どちらにしろ、こうして視えることは動きようのない事実である。


「キャロディナさんからは視えそうな感じはしないからびっくりしたわぁ。あなた強いのね」


 サーヤの言葉には脈絡がなく、キャロディナには真意を受け取ることが出来ない。


「視えそうとか視えなさそうとかあるんですか? 強いとか、強くないとか……」


「なんとなーくあるのよね、雰囲気っていうのかしら? カイゲツやミディ、ミアは典型的な絆術師だと思うわ。あの子たち、友達も多くなさそうだしねぇ」


「私も友達はミアしか居ませんが……」


 と返すと、サーヤはふふふと笑いながら手をひらひらと振った。


「あらそうなの? いっぱい居そうだけど……」


「あ……でも私はずーっと家に閉じ込められてたから、居なくて当然かもしれません」


 もし家の外に出られて、普通の令嬢のように暮らせていたら、――自分にもたくさんの友達が作れたのだろうか。

 なんて、思ったところで仕方がないのだが。


 ふとサーヤの瞳が悲しげに潤んだ。


「あら、あらぁ、……そう。なるほどねぇ、視えるべくして視えたってことなのねぇ」


「え……?」


 それは一体どういうことなのだろう。

 問おうと口を開けるよりも先に、サーヤがキャロディナの背中を撫でた。


「ねぇ、そろそろメメちゃんには慣れたかしら? 大丈夫よぉ、魔物は自らは人を害さないもの」


 そう言えば、前にもミアがそんなことを言っていた気がする。

 生き物の命を奪う魔物は存在しないと。


 自ら、というからには他者の意思があれば奪う害することもあるのだろうか。

 それはきっと、人の意思があればそうなるのだろう。


 もはやメメの存在も恐ろしくなかった。

 見た目は確かに、これ以上恐ろしい存在はいないだろうと思うほどのものだが、自らは人を害さないとサーヤは言った。

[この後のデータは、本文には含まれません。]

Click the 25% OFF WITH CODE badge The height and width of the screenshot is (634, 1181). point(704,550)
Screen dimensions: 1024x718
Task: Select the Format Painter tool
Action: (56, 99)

 先ほどキャロディナを抱いたサーヤの胸は温かかった。

 キャロディナはこの温もりを知っていた。


「メメちゃんは、サーヤ様の天魔なのですよね?」


「ええ」


「なら、大丈夫です。もう恐くありません」


――それは、グラーシャと同じものだ。


「私はきっと、サーヤ様をとても好きになれますから」


 言い切れば、サーヤは目をぱちくりとさせたあとに頬を染めて笑った。


「あら、うふふふふふ、嬉しいわぁふふふふ」


 あんまりにも幸せそうな顔をしているので、同じくこちらも嬉しくなり頬を緩める。

 すると、すっかり蚊帳の外になっていたレルアバドがサーヤの目の前に手の平を出した。


 二人で笑い声を止めて目を瞬けば、レルアバドが至極真剣な声でこう言った。


「自分の方がサーヤを好いている」


 キャロディナなど全く視界に居れず、サーヤだけを真っ直ぐに見て。


* * *


「ごめんなさいねぇ、レルアバドったらあたしのこと大好きなのよ~」


 案内されたソファへと座り、紅茶を片手にサーヤが心の底から嬉しそうに笑った。

 彼女の背後の控えるメメに視線を持っていかないように、キャロディナは可能な限りサーヤを見た。


 それにしてもよく笑う人だ。

 本当にカイゲツやミディアンヌと血が繋がっているのだろうか。

 対極のような性格に、ファルクネスの者は感情の在り方がいささか偏っているように思えた。


 ようやく落ち着いてきた目で見るこの一軒屋は、思いのほか生活環境の整った空間だった。

 滑らかに削られた木のテーブルと同じ素材の椅子、皮でしっかりと作られた座り心地の良いソファ。

 そして簡単な流し台、部屋の端にはベッドと、キッチンも寝室も居間も一緒くたになったような造りである。

 屋敷でしか暮らしたことのないキャロディナにはとても不思議な場所ではあったが、思いのほか居心地が良かった。

 何より、壁一面が本棚というところが良い。


 じっと本棚を見つめていたからだろう、サーヤが恥ずかしそうに「歳を取ってしまうと、趣味が読書くらいしかなくなるのよね」と教えてくれた。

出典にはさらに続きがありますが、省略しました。